Part II: multiple regression

c) Write code to generate data (n=100) on x1, x2, and y, with some collinearity (correlation coeff about 0.5), following the equation y = 1 + 2 x1 + 3 x2, with NO error in y, and make the relevant scatterplots. YOU may choose the values of any other parameters for this simulation.

  library(MASS) # This library contains mvrnorm(); see
  set.seed(1)   # Not necessary; only for ensuring reproducible output.
  n = 100
  r = 0.5
  dat = mvrnorm(n, rep(0, 2), matrix(c(1, r, r, 1), 2, 2))
  x1 = dat[, 1]
  x2 = dat[, 2]
  y = 1 + 2*x1 + 3*x2 + rnorm(n, 0, 0) # Generate y, but with no error/noise. May skip rnorm() completely.
  dat = data.frame(x1, x2, y)              # Here is the whole data.
  plot(dat)

d) Write code to fit a model y = alpha + beta1 x1 + beta2 x2 to the resulting data, and report its R2 and s_e.

  lm.1 = lm( y ~ x1 + x2) # Fit a plane through the data.
  summary(lm.1)            # R2 = 1, s_e = 0

e) Given the presence of unambiguous scatter in all of the scatterplots in the previous parts, why are the fits perfect (i.e., R^2 = 1, s_e = 0)? Explain in words. Hint: mentally visualize the data in 3d.

Because the data was made to lie on a plain exactly;
That's what "No error" means in part c.
FYI: Note that the reason is NOT overfitting.

f) Write code to generate data (n=1000) on x1, x2, and y, with little collinearity (correlation coeff about 0.1), following the equation y = 1 + 2 x1 + 3 x2 + 4 x1 x2, again with NO error in y, and make the relevant scatterplots. YOU may choose the values of any other parameters for this simulation.

  library(MASS) # This library contains mvrnorm(); see
  set.seed(1)   # Again, not necessary.
  n = 1000
  r = 0.1
  dat = mvrnorm(n, rep(0, 2), matrix(c(1, r, r, 1), 2, 2))
  x1 = dat[, 1]
  x2 = dat[, 2]
  y = 1 + 2*x1 + 3*x2 + 4*x1*x2 + rnorm(n, 0, 0) # Generate y, and add NO error.
  dat = data.frame(x1, x2, y)              # Here is the whole data.
  plot(dat)

g) Write code to fit a model y = alpha + beta1 x1 + beta2 x2 + beta3 x1 x2 (i.e., with interaction) to the resulting data, and report its R2 and s_e.

  summary(lm( y ~ x1 + x2 + I(x1*x2) )) # R2 = 1, s_e = 0

h) Hopefully, you'll see a bowtie/butterfly pattern in the y-x1 and/or y-x2 plains in the previous part. Even if you don't, say something that would explain a bowtie/butterfly pattern in the y-x1 or y-x2 plains. Hint: mentally visualize the data in 3d.
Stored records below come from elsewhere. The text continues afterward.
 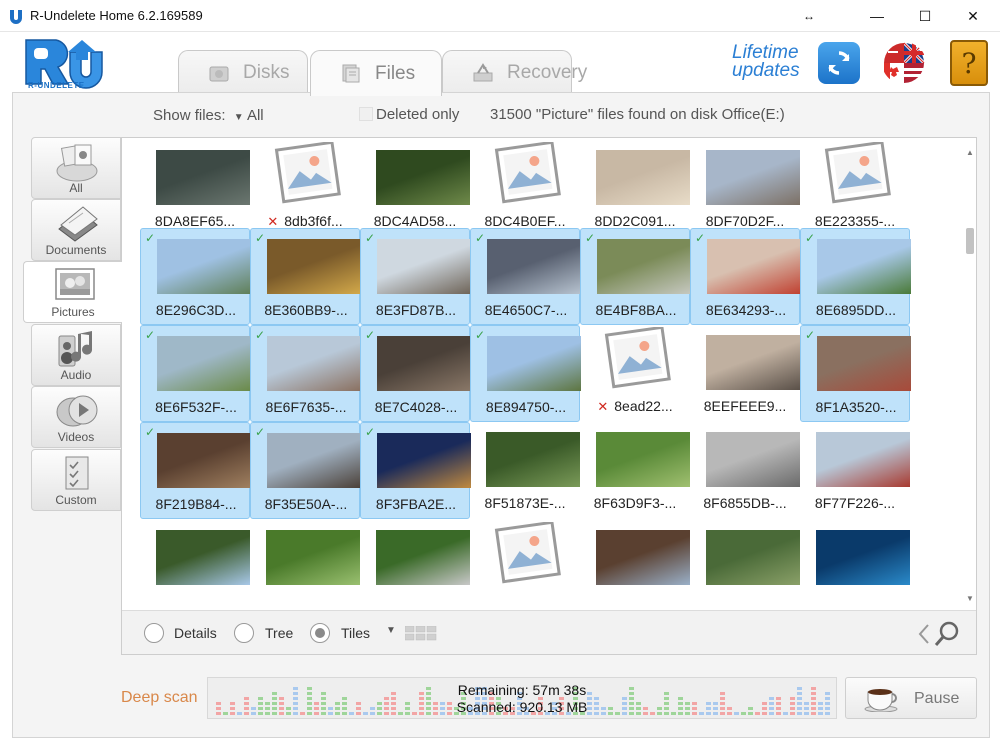 I want to click on tile-size-icon, so click(x=421, y=634).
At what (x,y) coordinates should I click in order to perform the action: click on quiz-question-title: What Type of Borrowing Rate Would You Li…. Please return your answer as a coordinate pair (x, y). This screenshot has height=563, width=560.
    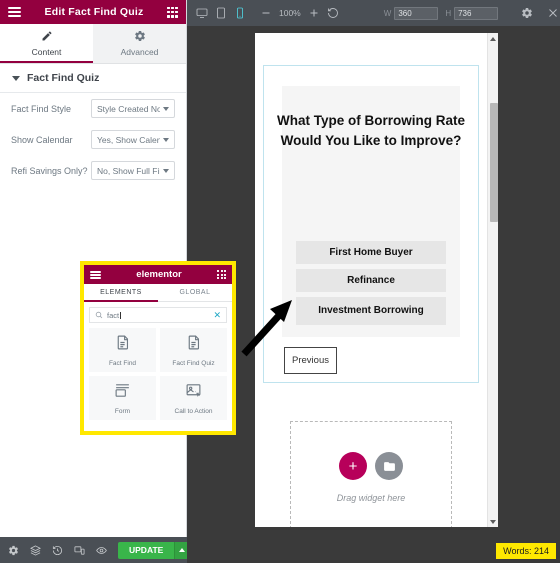
    Looking at the image, I should click on (371, 130).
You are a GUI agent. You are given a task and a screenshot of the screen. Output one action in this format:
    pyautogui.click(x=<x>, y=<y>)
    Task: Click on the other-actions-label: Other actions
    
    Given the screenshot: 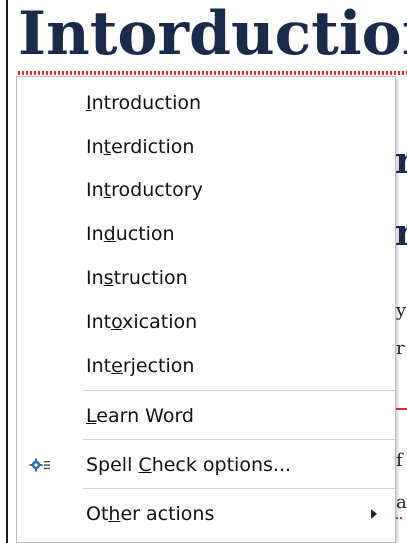 What is the action you would take?
    pyautogui.click(x=150, y=514)
    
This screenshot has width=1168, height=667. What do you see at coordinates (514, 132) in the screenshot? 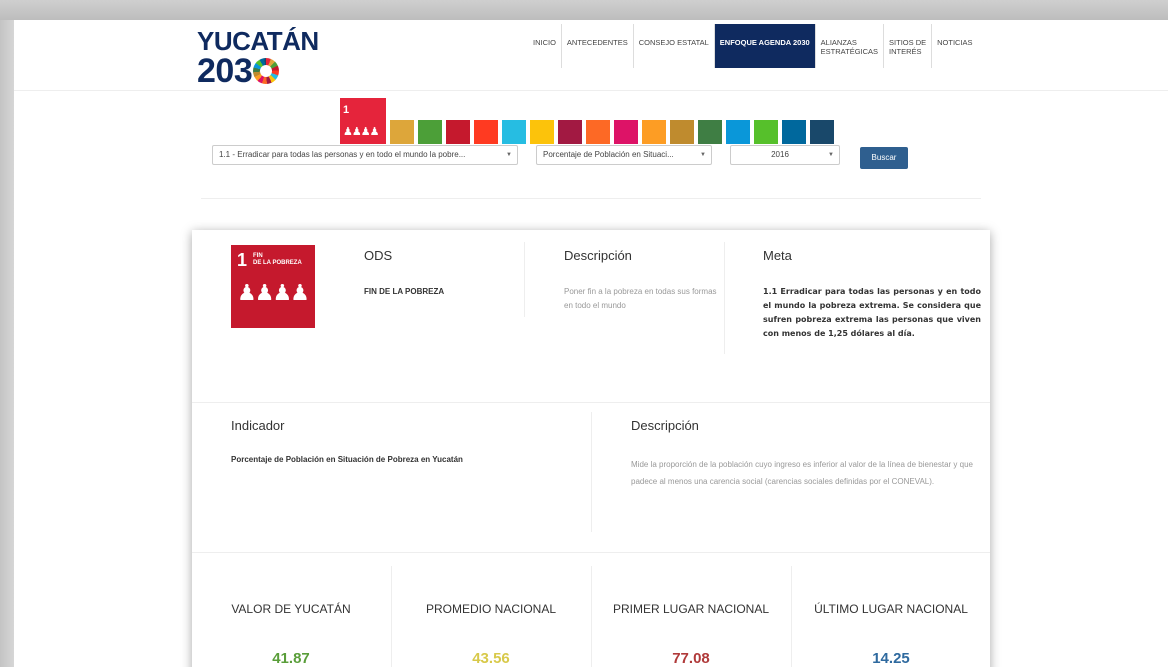
I see `goal-6-icon` at bounding box center [514, 132].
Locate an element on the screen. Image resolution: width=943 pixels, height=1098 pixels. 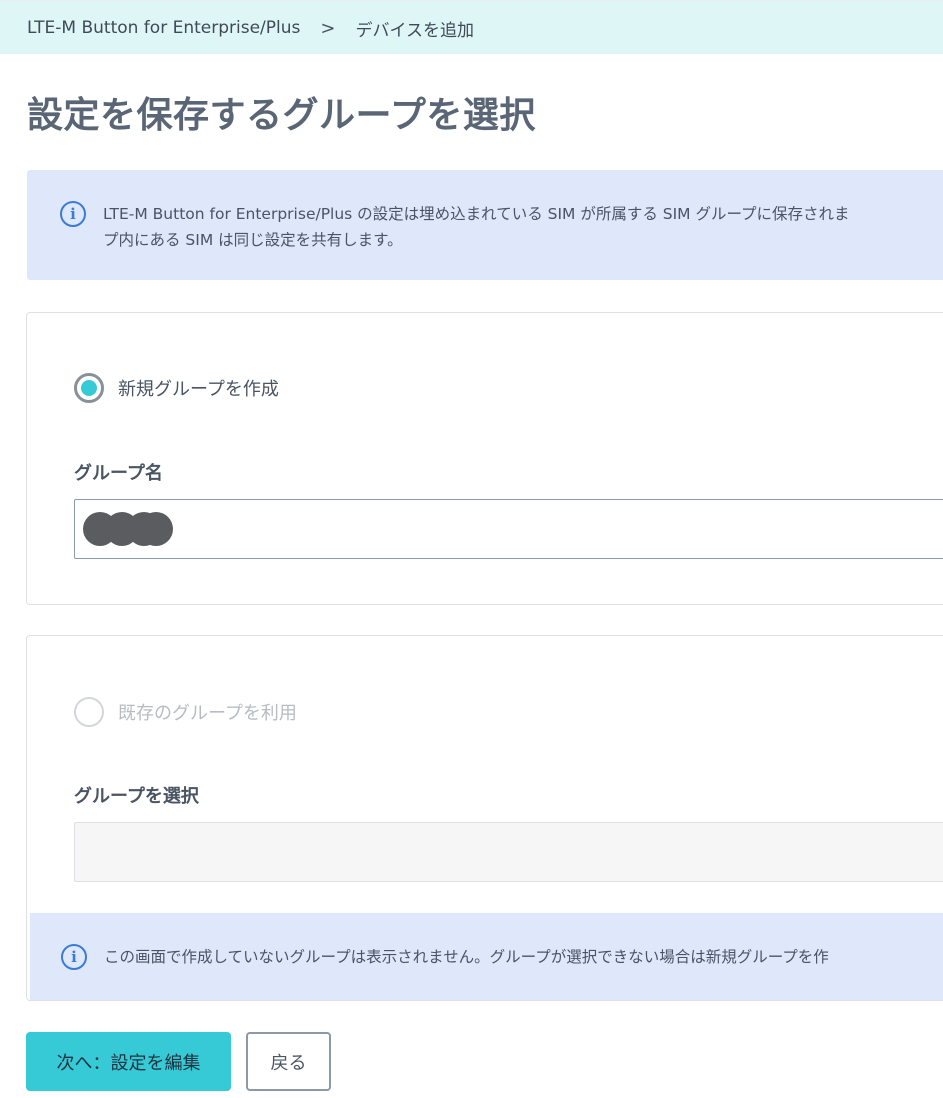
select-group-label: グループを選択 is located at coordinates (136, 796).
That pattern is a result of the interaction term. 
Projecting a saddle surface in 3d onto the two plains gives rise to that pattern.

Morals: 
Part I: The ANOVA decomposition works for any model (linear or nonlinear).  
Part II: In any modeling work, it's important to be able to visualze the data in higher dimensions. In this case, we made the data ourselves, and so we knew there is no error; but even if we didn't, being able to visualize the data in 3d would reveal to us why the R^2 and s_e suggest a perfect fit. Also, notice that even the complex scatterplots in part h still lead to a perfect when we include an interaction term. In that case, the reason is the same, i.e., the data lie on a saddle surface perfectly. Finally, learn to recognize the bowtie or butterfly pattern in y-x1 or y-x2 plains as a signature of an interaction.